Le Bitcoin pourrait non seulement tenir son rôle d’unité de réserve mais aussi devenir un moyen de paiement. Comme nous l’avons vu récemment, des sociétés telles que Square ou Paypal accumulent des Bitcoin et permettent désormais à leurs clients de stocker, acheter et vendre des crypto-devises. Rappelons que PayPal compte plus de 346 millions de comptes actifs, dont 26 millions de marchands. Ainsi, la demande de Bitcoin pourrait fortement augmenter dans les années à venir alors même que l’offre marginale va continuer à diminuer. Toutes chose égales par ailleurs, l’effet sur le prix devrait donc être positif.

Les limites du modèle «Stock-to-Flow»

Pour rappel, ce modèle ne repose que sur une seule hypothèse: celle de la rareté. Pour certains, le modèle est caduc si le Bitcoin perd cette qualité de rareté de l’offre. Par ailleurs, la corrélation n’est pas stable dans le temps. Le lien entre SF et prix qui a été établi jusqu’à lors pourrait donc être une pure coïncidence.
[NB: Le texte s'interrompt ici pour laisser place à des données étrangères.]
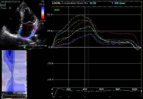Click the white square marker at the annulus
Screen dimensions: 143x99
pos(21,24)
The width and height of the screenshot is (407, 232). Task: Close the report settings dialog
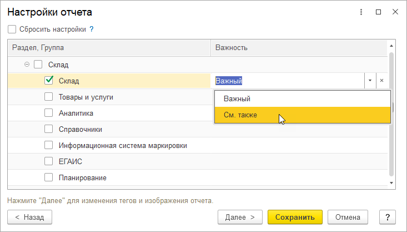[x=394, y=12]
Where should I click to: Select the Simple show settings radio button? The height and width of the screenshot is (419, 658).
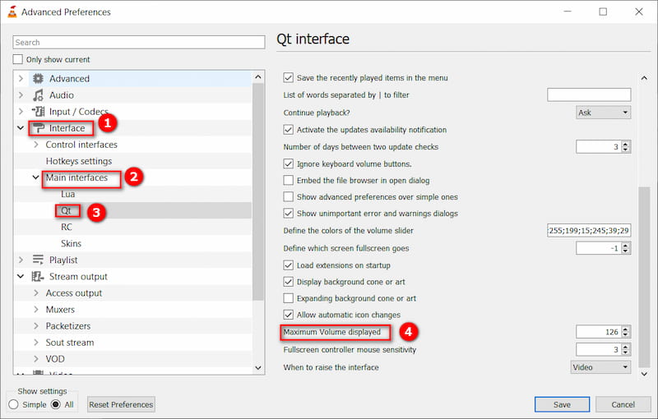click(13, 404)
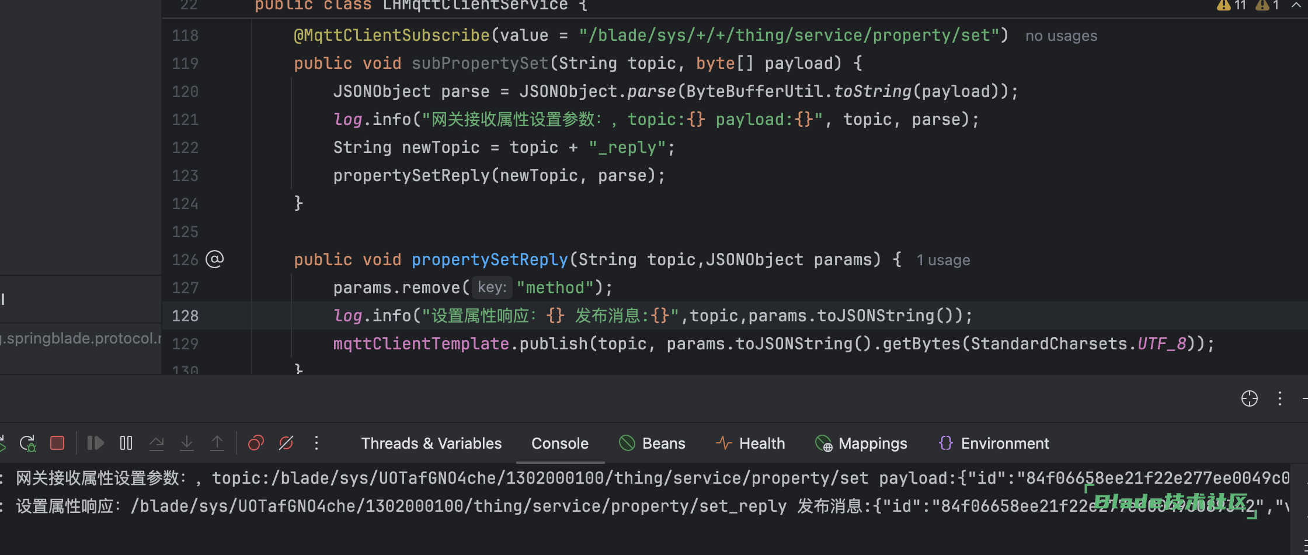Screen dimensions: 1308x555
Task: Pause the program execution
Action: click(x=126, y=443)
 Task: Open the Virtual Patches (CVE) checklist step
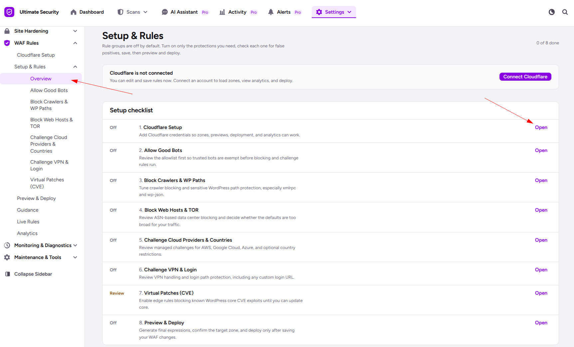[x=541, y=293]
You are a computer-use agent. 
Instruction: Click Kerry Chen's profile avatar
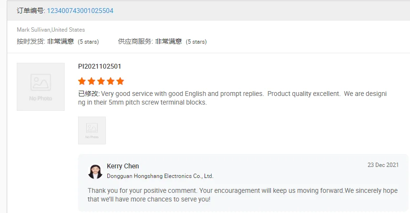coord(95,171)
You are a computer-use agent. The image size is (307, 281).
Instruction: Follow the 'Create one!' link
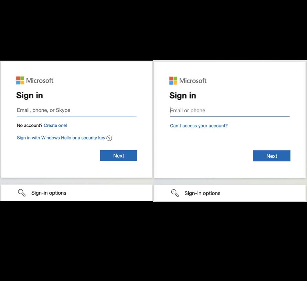tap(55, 125)
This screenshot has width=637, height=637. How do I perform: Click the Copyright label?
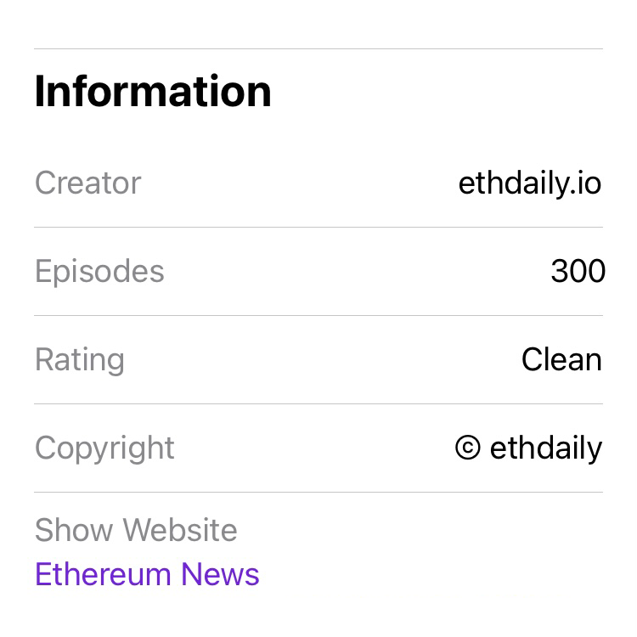tap(104, 448)
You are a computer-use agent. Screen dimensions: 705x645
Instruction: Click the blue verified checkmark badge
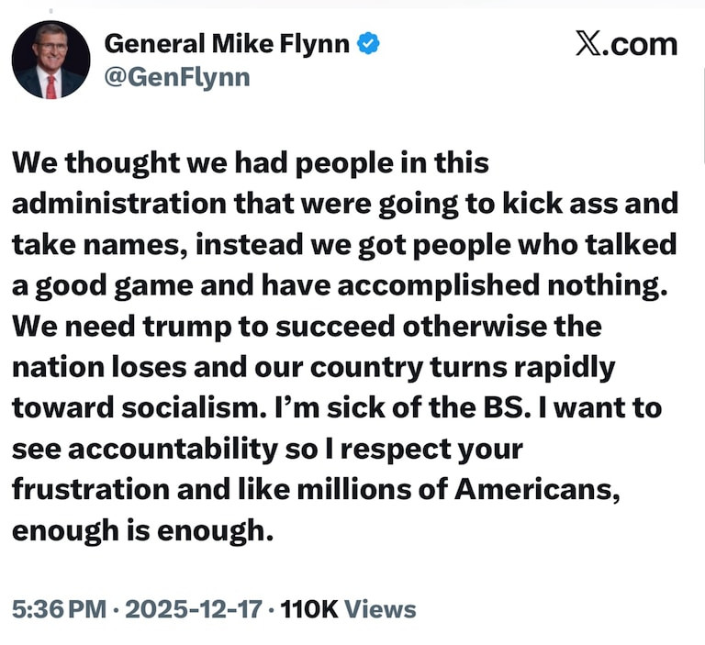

D’autres facteurs qui ne sont pas pris en compte par le modèle pourraient influencer le prix du Bitcoin–par exemple le piratage de certains échanges, la potentielle interdiction du Bitcoin par certaines autorités gouvernementales, etc.

Enfin, la valorisation d’un actif nécessite de prendre en compte sa volatilité. Celle du Bitcoin reste très élevée et peut donc mettre à l’épreuve la fiabilité du modèle.

Conclusion

Le modèle «Stock to Flow» mesure la relation entre le stock actuellement disponible d’une ressource et sa production marginale. Il est généralement appliqué aux métaux précieux mais certains affirment qu’il peut également s’appliquer au Bitcoin.

En ce sens, le Bitcoin peut être considéré comme une ressource numérique rare. Selon la méthode d’analyse présentée ci-avant, les caractéristiques uniques du Bitcoin pourraient continuer à soutenir son prix sur le long-terme.

Cependant, un modèle n’est valable que si ses hypothèses sont fiables. Rappelons que le Bitcoin n’existe que depuis une dizaine d’années. Peut-être faudrait-il davantage de données pour accorder du crédit au modèle «Stock-to-Flow».